Sophomores in Jennifer Conder’s Chemistry class create raps to better understand chemical bondingSubmitted videos varied approaches to explore content
Students work together to shine a new kind of light of learning for this project.This most recent assignment incorporates music and beats into a new way of learning. Students had the opportunity to create their own rap or a parody. Photo Credit: Creative Commons
To help understand ionic bonding, Jennifer Conder’s Chemistry class students created raps/parodies as a project. Students submitted their songs through videos.
Students worked in groups of four and Conder graded on content, artistry, and creativity in their videos. Her students had free range when it came to choosing the song and creating their video.
“It was a very interesting experience,” Starkus said. “I don’t have a song writing background so it was difficult to find words that rhyme or that could work together to make sense but also flow as a song, but I loved listening to everyone’s and seeing how the other groups decided to do their songs.”
Although online challenges, such as misunderstanding concepts and falling behind were a possibility, this assignment allowed students to experience new ways for comprehending the material.

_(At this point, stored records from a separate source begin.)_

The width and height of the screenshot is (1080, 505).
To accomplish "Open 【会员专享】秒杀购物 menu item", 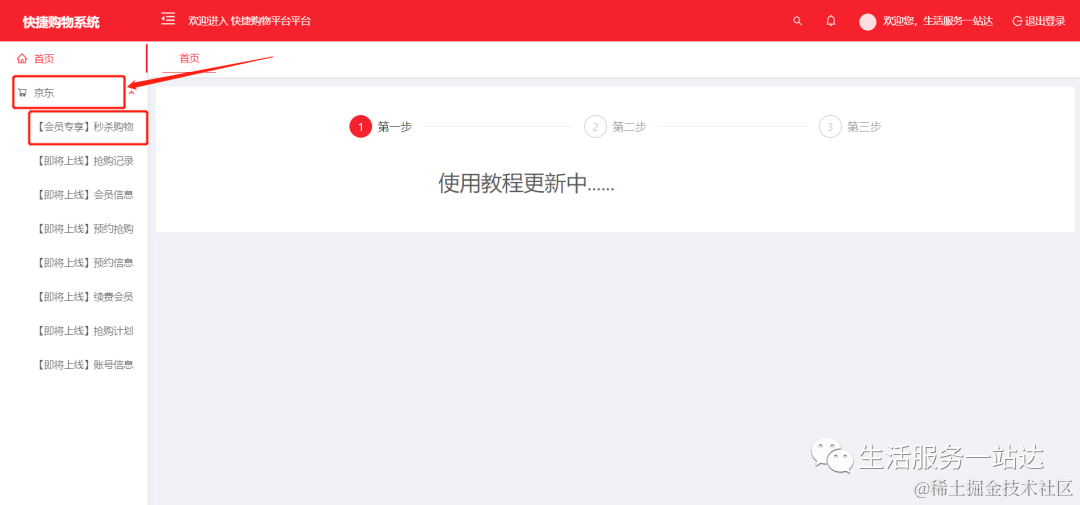I will (83, 127).
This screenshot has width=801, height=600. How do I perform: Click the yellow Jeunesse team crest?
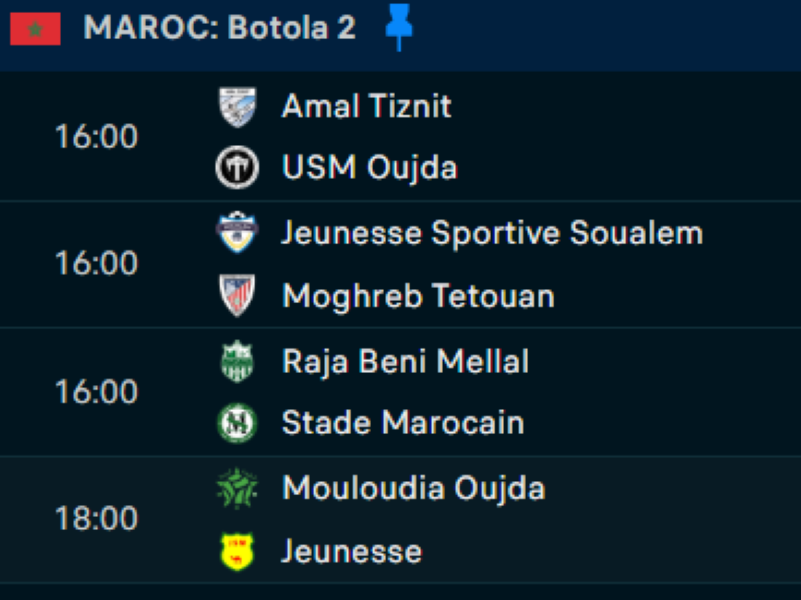[237, 551]
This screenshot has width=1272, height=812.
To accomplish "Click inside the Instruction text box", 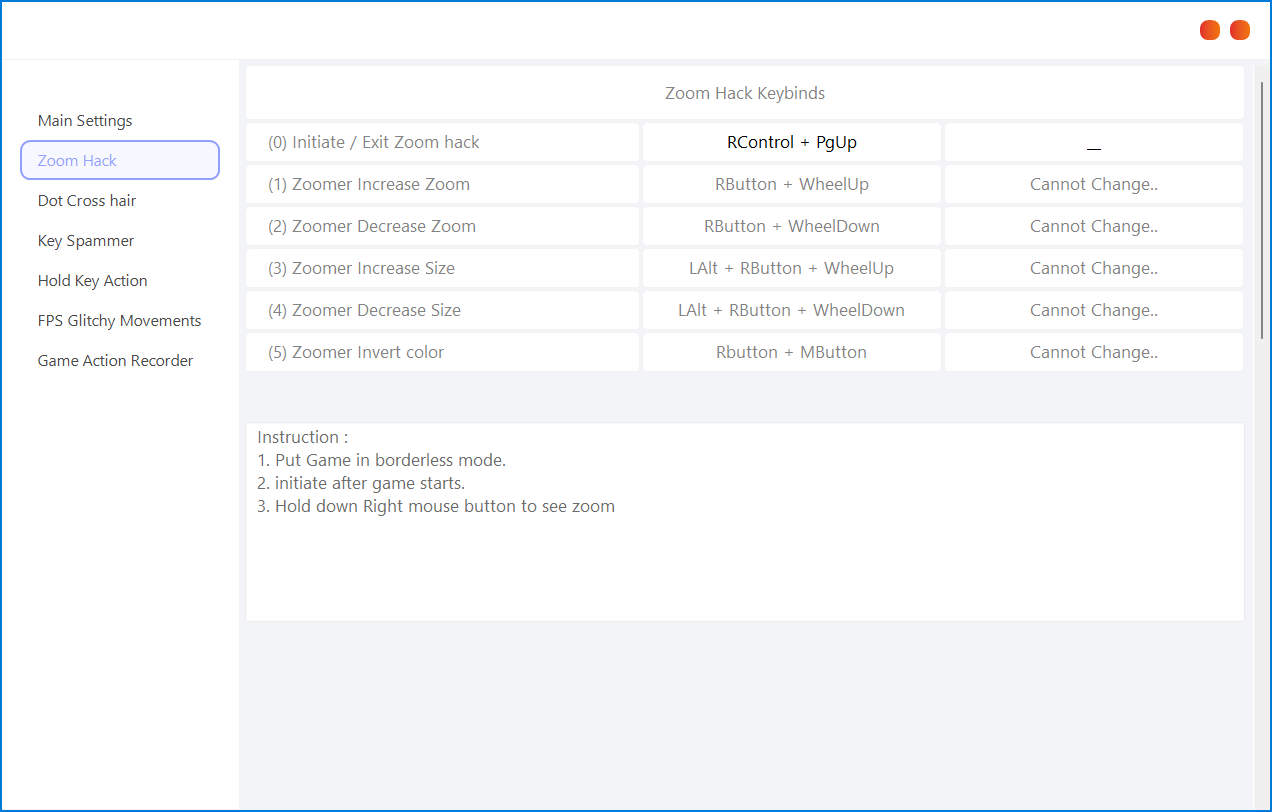I will 744,560.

“Some challenges were that with it all being over the internet, there was a lot of miscommunication and a lot of difficulties assigning parts and getting it all done in time,” Starkus said. “Being put in breakout rooms helped because it gave us the time to talk and work together in case we didn’t know what to do and so that we could all talk to each other to complete the assignment as a whole.”
After all the videos were submitted, Conder put them on a shared document and let students go through and listen to each of them. Each video expressed the group’s different approaches, so no two videos were alike.
“It was really cool to see how all the other groups decided to do their videos,” sophomore Yursa Shafique said. “I liked my groups the best because we spent a lot of time putting it together and coming up with lyrics.”
Continuing on with the school year, Conder’s next unit is on chemical equations.
“I’m excited to start the new unit,” sophomore Madisyn Rollf said. “I hope that we do something like this again since it wasn’t just a boring project, and since we got to work in groups I hope we do that again too. I’m worried it might be boring after we just got to write our own songs, but I’m sure it will be cool.”